* [Deine Aufgaben]
(1) Welchen Plan von Julia Klöckner nennt die Kolumne zur Flüchtlingspolitik als Beispiel?
(2) Schreib aus der Kolumne zur Flüchtlingspolitik alles von „Immer neue Begriffsschöpfungen“ bis hinunter zu „irgendwie einhegen sollten.“ noch einmal ab. Ersetze dabei „Ratlosigkeit“ durch „Unsicherheit“.
(3) Schreib die Kolumne zur Flüchtlingspolitik dort weiter, wo sie aufhört.

Kolumne: Berliner Republik Das ABC der Flüchtlingspolitik

Immer neue Begriffsschöpfungen in der Flüchtlingspolitik offenbaren die allgemeine Ratlosigkeit. Julia Klöckners Plan "A 2" ist ein gutes Beispiel dafür.

Rückblickend wird die Flüchtlingskrise sicherlich einmal als Zäsur in der deutschen Politik und Angela Merkels Kanzlerschaft beurteilt werden. Möglicherweise wird man auch auf eine kuriose Phase politischer Wort- und Begriffsbildungen schauen - Wörter und Begriffe, die die Hilflosigkeit im Umgang mit dieser Krise irgendwie einhegen sollten.

* [Vorliegende Angaben]
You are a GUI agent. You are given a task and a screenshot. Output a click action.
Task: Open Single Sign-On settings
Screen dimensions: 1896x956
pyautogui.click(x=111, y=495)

* [Antworten im Einzelnen]
(1) Ihren Plan „A 2“.

(2)
Immer neue Begriffsschöpfungen in der Flüchtlingspolitik offenbaren die allgemeine Unsicherheit. Julia Klöckners Plan "A 2" ist ein gutes Beispiel dafür.

Rückblickend wird die Flüchtlingskrise sicherlich einmal als Zäsur in der deutschen Politik und Angela Merkels Kanzlerschaft beurteilt werden. Möglicherweise wird man auch auf eine kuriose Phase politischer Wort- und Begriffsbildungen schauen - Wörter und Begriffe, die die Hilflosigkeit im Umgang mit dieser Krise irgendwie einhegen sollten.

(3)
Vielfach werden auch hintereinander lauter Synonyme erfunden, um zu bemänteln, dass man in der Sache nicht vorankommt, weil man sich uneinig ist. So bedeuten Transitzonen, Flughafenverfahren, Grenzzentren, besondere Aufnahmeeinrichtungen und Hotspots im Grunde genommen alle das Gleiche: In Abstufungen geht es darum, Flüchtlinge nicht frei in ein Land einreisen zu lassen, sondern sie (Achtung, neue Wortschöpfung!) in einer Sammelstelle so lange wohnen zu lassen, bis ihr Asylverfahren möglichst rasch abgeschlossen ist.

Auch der sogenannte Plan A 2, den CDU-Vizechefin Julia Klöckner am Wochenende auf den Nachrichtenmarkt geworfen hat, ist ein hübsches Beispiel für die Kreativität im Umgang mit der eigenen Planlosigkeit. Seit Wochen fordert die CSU einen Plan B, der Obergrenzen und Zurückweisungen für Flüchtlinge bedeuten würde. Auch die Österreicher gaben ihren Obergrenzen-Beschluss als Plan B aus.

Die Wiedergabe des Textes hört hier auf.